▶ [Information shown]
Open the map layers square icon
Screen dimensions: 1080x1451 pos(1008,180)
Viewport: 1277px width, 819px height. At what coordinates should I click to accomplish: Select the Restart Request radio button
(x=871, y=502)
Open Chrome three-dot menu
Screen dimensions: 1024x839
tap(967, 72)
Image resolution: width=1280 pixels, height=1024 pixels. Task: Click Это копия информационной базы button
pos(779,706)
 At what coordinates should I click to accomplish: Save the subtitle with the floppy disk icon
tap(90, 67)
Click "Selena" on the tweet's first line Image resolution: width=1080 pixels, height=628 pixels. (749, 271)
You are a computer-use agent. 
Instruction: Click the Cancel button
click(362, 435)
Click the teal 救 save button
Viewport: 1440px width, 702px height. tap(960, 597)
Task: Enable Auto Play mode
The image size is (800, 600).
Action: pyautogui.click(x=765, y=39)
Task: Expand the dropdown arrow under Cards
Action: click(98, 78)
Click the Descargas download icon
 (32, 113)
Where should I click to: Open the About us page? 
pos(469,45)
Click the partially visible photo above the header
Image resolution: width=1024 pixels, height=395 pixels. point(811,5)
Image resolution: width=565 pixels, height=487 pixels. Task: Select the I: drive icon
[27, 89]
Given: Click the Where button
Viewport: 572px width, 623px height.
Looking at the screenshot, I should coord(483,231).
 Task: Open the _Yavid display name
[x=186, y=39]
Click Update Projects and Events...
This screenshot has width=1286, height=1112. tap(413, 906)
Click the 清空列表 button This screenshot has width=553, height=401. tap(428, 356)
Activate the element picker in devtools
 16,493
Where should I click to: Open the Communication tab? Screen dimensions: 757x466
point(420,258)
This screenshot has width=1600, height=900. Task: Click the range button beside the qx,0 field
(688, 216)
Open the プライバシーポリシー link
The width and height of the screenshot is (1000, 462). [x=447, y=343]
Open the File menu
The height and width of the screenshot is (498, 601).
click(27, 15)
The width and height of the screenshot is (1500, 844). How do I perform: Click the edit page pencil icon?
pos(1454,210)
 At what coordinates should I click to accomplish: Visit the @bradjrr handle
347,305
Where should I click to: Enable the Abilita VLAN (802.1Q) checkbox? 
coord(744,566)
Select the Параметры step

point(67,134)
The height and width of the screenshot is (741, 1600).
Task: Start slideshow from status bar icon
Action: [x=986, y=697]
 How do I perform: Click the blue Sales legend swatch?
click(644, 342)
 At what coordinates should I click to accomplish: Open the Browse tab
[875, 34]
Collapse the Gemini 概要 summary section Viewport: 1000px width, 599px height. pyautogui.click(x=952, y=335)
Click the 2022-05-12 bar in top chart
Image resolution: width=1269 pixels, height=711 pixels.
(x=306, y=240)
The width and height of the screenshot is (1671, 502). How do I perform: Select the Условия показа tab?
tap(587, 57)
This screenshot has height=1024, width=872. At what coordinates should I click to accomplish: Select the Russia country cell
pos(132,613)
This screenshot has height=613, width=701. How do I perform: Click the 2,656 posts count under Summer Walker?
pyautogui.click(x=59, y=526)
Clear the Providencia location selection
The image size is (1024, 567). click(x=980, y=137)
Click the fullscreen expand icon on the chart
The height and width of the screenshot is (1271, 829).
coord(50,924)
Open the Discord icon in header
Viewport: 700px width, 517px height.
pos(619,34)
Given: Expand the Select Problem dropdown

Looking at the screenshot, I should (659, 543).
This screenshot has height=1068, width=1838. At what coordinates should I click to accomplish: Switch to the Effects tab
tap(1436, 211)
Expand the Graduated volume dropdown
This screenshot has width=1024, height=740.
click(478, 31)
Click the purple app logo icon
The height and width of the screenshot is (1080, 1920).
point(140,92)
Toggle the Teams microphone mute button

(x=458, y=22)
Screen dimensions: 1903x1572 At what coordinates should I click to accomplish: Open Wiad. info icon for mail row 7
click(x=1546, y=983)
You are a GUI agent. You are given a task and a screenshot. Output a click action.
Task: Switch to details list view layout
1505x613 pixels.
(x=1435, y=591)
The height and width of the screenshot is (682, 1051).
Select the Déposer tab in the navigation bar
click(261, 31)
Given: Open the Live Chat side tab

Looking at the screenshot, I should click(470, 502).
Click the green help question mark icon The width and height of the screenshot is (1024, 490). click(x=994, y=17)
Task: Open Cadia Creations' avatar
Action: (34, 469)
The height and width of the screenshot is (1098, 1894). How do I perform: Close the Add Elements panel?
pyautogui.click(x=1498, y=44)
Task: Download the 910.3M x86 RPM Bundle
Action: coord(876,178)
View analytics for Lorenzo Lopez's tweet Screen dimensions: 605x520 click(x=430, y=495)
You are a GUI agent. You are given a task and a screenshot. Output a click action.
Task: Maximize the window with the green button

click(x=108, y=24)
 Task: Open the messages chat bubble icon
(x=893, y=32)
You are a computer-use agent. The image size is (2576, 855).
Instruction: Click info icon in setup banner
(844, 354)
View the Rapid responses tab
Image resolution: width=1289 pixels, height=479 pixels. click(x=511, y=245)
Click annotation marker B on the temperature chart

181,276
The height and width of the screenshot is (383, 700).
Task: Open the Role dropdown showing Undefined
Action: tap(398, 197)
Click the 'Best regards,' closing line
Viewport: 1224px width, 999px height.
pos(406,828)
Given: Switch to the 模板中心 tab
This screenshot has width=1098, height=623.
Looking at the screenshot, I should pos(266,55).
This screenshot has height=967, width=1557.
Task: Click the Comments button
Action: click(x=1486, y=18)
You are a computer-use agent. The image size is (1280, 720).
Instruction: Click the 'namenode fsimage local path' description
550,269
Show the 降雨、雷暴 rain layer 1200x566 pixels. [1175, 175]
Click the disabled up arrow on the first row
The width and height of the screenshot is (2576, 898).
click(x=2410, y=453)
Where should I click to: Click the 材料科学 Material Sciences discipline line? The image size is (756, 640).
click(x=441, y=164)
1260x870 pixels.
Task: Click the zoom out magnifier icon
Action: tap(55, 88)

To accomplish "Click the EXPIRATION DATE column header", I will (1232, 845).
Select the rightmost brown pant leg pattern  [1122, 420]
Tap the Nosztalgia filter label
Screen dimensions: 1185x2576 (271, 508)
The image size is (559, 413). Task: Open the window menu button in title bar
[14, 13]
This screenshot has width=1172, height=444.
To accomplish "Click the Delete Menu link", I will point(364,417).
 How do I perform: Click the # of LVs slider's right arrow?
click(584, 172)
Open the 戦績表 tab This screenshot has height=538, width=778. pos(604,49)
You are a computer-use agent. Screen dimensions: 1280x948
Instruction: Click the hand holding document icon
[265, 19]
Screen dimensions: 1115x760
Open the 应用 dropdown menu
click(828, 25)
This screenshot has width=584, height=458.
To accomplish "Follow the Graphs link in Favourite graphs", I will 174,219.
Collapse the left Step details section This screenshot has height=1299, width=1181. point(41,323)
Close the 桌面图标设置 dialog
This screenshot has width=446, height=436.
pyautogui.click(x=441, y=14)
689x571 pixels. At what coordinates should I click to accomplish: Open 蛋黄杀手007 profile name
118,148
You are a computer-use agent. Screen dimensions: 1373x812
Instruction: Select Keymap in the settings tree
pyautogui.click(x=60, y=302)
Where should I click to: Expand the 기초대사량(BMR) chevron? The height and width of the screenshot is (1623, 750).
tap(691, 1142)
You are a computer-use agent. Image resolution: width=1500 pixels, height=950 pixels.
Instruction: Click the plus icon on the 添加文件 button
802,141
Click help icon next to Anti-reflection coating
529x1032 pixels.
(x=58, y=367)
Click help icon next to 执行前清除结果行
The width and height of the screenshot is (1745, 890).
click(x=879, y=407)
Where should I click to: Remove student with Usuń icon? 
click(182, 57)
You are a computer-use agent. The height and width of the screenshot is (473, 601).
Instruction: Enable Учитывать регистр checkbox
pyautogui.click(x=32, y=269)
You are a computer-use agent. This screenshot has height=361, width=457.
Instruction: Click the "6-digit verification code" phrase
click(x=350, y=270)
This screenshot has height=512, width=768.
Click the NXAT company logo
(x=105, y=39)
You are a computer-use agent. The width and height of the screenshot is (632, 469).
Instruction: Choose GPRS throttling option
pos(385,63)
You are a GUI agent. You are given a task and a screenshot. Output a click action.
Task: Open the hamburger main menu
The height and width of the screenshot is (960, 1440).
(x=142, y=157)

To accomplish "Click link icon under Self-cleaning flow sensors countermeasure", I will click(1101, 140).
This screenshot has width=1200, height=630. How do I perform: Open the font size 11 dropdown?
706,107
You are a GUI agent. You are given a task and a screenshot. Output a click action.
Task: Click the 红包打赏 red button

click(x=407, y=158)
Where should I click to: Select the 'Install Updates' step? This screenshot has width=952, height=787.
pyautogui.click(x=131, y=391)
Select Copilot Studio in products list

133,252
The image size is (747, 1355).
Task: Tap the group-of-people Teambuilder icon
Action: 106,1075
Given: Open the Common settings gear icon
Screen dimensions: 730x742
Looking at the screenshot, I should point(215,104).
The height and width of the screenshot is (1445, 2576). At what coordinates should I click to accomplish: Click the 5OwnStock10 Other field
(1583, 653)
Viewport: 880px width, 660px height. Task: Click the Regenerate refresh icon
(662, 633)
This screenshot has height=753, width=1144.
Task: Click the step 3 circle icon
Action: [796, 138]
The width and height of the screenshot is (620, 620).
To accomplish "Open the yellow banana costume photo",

▶ [How to complete this task] From the records above, retype only the lines starting at the line that contains "At what coordinates should I click to accomplish: Save" and ending at the line that contains "Given: Click the Where button", both included.

▶ [Result of this task]
 At what coordinates should I click to accomplish: Save the subtitle with the floppy disk icon
tap(90, 67)
Click "Selena" on the tweet's first line Image resolution: width=1080 pixels, height=628 pixels. (749, 271)
You are a computer-use agent. 
Instruction: Click the Cancel button
click(362, 435)
Click the teal 救 save button
Viewport: 1440px width, 702px height. tap(960, 597)
Task: Enable Auto Play mode
The image size is (800, 600).
Action: pyautogui.click(x=765, y=39)
Task: Expand the dropdown arrow under Cards
Action: click(98, 78)
Click the Descargas download icon
 (32, 113)
Where should I click to: Open the About us page? 
pos(469,45)
Click the partially visible photo above the header
Image resolution: width=1024 pixels, height=395 pixels. point(811,5)
Image resolution: width=565 pixels, height=487 pixels. Task: Select the I: drive icon
[27, 89]
Given: Click the Where button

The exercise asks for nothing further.